Di altri lavori del C. per servizio della corte sia all’Escorial sia a Madrid sia a Valladolid, dove soggiornò durante il primo decennio del Seicento, si hanno solamente notizie documentarie: si tratta spesso di compiti modesti come, per l’Escorial, quello della doratura di stemmi o delle figure in gesso di Carlo V e dei suoi familiari che furono collocate nella chiesa al posto dei simulacri in bronzo dorato cui Pompeo Leoni stava lavorando; e, ancora, dei soliti apparati provvisori in occasione di feste e funerali cui collaboravano tutti i pittori del re. Anche di lavori più cospicui, ricordati dai docunienti, non è rimasta traccia: disegni per le nicchie dei monumenti funebri che il duca di Lerma faceva costruire in S. Paolo a Valladolid, per il retablo della chiesa del Salvatore nella stessa città (ma qui la sua partecipazione è incerta perché i documenti pubblicati da Marti y Monsó parlano di un Fabrizio “scultore”), le pitture del retablo del Cardoso (1593-1603), di un altro per la duchessa di Melito (1615), di una Morte di s. Alberto per i carmelitani di Madrid (1610).
Probabilmente sulla base del suo intervento nella “sala delle battaglie” il Ponz e il Ceán Bermúdez gli avevano riferito le scene della Battaglia di Mühlberg del castello di Alba de Tormes che poi i documenti hanno rivelato essere opere di Cristoforo Panni e di suo figlio Giovan Battista.

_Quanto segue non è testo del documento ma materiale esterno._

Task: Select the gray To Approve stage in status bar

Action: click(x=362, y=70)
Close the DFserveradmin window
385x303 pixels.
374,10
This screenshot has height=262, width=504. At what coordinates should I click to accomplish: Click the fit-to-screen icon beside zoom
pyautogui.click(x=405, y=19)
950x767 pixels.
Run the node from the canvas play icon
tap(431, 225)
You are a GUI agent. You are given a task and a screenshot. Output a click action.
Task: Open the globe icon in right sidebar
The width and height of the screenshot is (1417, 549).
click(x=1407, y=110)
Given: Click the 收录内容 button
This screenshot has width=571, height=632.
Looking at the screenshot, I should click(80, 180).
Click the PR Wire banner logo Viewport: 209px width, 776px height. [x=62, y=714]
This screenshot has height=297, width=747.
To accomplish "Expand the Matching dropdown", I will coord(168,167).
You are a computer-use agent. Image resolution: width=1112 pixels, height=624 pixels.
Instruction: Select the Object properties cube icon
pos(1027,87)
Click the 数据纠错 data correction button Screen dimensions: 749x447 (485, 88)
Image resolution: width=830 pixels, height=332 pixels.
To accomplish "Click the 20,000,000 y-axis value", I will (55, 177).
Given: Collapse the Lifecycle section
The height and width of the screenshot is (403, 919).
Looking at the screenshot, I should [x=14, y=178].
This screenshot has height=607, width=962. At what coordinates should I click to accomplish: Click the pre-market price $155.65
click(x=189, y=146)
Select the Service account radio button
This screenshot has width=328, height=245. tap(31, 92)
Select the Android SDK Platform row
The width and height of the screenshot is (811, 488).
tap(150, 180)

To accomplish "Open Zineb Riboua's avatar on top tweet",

Morì il 30 marzo 1617 a Madrid (Ferrarino) lasciando libero il posto sempre assai ambito di pittore del re, immediatamente ma inutilmente richiesto dal figlio Felix avuto dalla prima moglie Catalina de Mata: questi, nato nel 1595 e morto nel 1651, si mostra ormai influenzato dalla pittura di Vincenzo Carducci di cui le fonti antiche lo dicono allievo. Nel 1614 il C. si era risposato con Inés da Vergara.